[Data for review]
----
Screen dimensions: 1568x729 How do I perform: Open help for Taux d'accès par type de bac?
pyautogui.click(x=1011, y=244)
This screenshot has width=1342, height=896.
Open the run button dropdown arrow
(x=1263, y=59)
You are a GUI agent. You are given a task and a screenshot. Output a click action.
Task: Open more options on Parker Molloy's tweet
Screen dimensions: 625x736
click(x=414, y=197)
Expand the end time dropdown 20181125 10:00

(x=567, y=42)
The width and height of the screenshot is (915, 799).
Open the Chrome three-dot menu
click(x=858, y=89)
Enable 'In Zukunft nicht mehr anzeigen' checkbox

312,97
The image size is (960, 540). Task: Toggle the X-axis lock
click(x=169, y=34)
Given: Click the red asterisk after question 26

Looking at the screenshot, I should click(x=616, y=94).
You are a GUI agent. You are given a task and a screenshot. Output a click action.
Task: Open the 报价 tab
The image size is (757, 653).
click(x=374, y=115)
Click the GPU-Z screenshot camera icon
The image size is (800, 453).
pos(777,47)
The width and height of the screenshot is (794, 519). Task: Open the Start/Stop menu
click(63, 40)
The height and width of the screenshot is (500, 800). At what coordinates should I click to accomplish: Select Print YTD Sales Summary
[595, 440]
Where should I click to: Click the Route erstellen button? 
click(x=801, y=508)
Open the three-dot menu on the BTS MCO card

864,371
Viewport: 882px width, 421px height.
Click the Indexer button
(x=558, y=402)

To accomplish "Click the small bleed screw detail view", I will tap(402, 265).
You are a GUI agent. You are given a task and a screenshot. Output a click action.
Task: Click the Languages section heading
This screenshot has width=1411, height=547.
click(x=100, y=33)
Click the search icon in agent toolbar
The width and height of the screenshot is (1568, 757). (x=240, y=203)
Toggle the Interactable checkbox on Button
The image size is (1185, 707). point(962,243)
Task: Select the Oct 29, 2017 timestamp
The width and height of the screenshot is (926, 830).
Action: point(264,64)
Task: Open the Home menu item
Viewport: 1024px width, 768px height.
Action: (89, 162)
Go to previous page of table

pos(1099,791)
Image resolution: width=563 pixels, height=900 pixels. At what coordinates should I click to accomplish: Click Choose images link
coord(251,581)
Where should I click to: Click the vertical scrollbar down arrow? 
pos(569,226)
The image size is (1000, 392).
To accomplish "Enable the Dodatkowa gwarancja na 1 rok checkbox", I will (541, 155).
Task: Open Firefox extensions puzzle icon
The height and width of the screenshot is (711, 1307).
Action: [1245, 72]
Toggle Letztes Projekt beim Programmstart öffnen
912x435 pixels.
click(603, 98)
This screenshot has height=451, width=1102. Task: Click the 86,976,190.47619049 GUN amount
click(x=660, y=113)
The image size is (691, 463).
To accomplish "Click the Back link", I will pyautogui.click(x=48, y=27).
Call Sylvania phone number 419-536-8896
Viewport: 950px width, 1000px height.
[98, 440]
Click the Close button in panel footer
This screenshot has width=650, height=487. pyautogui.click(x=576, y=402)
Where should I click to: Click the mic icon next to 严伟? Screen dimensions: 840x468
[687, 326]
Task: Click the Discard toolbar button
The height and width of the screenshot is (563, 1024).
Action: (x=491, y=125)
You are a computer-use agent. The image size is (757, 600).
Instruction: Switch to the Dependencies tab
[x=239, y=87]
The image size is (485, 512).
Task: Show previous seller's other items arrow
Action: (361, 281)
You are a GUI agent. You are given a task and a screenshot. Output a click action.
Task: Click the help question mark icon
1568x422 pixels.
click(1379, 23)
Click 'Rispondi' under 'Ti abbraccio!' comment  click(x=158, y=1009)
----
[What to produce] Scan the listing above, and wherever a line holds the string "will", copy that line.

[Solution to the exercise]
To accomplish "Click the small bleed screw detail view", I will tap(402, 265).
To accomplish "Enable the Dodatkowa gwarancja na 1 rok checkbox", I will (541, 155).
To accomplish "Click the Back link", I will pyautogui.click(x=48, y=27).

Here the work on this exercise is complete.